General Laws (Ter. Ed.) c. 221, § 56, contains this sen*23tence: “The auditor’s findings of fact shall be prima facie evidence upon such matters only as are embraced in the order; but the court at the trial shall exclude any finding of fact which appears in the report to be based upon an erroneous opinion of law, or upon inadmissible evidence.”1 This sentence originated in substantially this identical form in St. 1914, c. 576, § 2. The reason for the phrase, “the court at the trial,” undoubtedly was to eliminate a practice of long standing that, as matter of right, a party could not wait until the trial and then for the first time attack findings as based upon incompetent evidence. Kendall v. May, 10 Allen, 59, 65. Fair v. Manhattan Ins. Co. 112 Mass. 320, 331-332. Briggs v. Gilman, 127 Mass. 530, 531. Collins v. Wickwire, 162 Mass. 143, 145-146. Winthrop v. Soule, 175 Mass. 400, 404. Jean v. Cawley, 218 Mass. 271, 275. Hosher-Platt Co. v. Miller, 238 Mass. 518, 522. The statute, apparently out of excess of caution, also specifies, as subject to exclusion at the trial, findings appearing from the report to be based upon an erroneous opinion of law. Such objections always could be taken at the trial. Briggs v. Gilman, 127 Mass. 530, 531. Collins v. Wickwire, 162 Mass. 143, 146. Sullivan v. Arcand, 165 Mass. 364, 367. Picard v. Beers, 195 Mass. 419, 427. Zembler v. Fitzgerald, 234 Mass. 236, 247. Hosher-Platt Co. v. Miller, 238 Mass. 518, 522.

In Shine v. Campanella & Cardi Constr. Co. 342 Mass. 150, 151, it was held that the express reference to the powers of “the court at the trial” did not prevent action by the court before trial in striking improperly reported evidence or confusing or contradictory findings. No intimation was intended, nor we think made, that the powers of a judge are greater before trial than at the trial. Nor do the requirements of the case at bar call for such an intimation of comparative powers.

The judge in the case at bar ruled that the amount of damages was excessive, or in his words, “unconscionably *24large. ’ ’ "Undoubtedly damages may be excessive as matter of law. Bartley v. Phillips, 317 Mass. 35, 41-42.. Statkus v.

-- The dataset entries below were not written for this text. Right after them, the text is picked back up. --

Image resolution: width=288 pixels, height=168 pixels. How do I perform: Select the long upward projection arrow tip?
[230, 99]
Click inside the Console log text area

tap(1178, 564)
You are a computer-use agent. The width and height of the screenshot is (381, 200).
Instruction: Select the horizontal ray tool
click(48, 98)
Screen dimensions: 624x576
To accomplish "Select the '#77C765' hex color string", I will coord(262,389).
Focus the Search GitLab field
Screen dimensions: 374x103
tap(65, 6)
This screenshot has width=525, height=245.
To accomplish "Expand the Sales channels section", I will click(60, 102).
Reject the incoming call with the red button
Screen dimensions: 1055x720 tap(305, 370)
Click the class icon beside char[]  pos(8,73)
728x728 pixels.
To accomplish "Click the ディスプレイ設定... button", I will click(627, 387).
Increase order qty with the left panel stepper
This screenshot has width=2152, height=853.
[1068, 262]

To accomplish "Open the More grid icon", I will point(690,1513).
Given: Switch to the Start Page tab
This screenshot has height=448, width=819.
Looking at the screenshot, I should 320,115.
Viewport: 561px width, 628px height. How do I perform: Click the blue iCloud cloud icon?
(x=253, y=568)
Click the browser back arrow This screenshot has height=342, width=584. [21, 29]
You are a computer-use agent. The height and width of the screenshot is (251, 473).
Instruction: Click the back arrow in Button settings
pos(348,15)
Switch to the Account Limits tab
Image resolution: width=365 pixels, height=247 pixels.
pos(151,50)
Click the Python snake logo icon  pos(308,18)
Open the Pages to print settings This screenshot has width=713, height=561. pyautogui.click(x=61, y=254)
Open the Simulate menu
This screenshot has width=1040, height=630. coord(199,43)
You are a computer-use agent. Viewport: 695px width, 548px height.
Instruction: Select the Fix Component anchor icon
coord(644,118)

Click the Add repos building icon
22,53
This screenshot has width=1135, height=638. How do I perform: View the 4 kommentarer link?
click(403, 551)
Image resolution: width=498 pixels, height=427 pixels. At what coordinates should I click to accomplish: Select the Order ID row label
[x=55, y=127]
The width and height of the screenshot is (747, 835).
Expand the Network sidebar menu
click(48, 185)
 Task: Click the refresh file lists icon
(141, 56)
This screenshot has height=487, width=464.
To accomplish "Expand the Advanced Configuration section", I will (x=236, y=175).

Metropolitan Transit Authy. 335 Mass. 172, 174. But whether the damages awarded by the auditor were excessive as matter of law must be determined from his other findings. Viewing the findings, which we need not recount, a majority of this court are unable to reach the conclusion that the amount was thus excessive.

The dictum in Jones v. Stevens, 5 Met. 373, 377, relied upon by the defendant, is not authority that a judge has untrammeled discretion to strike findings, but was intended, we think, to refer to the power of a judge in dealing with a report containing “partial errors” to delete the erroneous parts.

In accordance with the terms of the judge’s report, paragraphs 33 and 38 shall be restored to the auditor’s report. The plaintiff’s motion to recommit is waived.

So ordered.

Two other sentences were struck with the consent of the plaintiff and are not considered.

In St. 1914, e. 576, § 2, the final phrase read, “or upon evidence which is inadmissible.”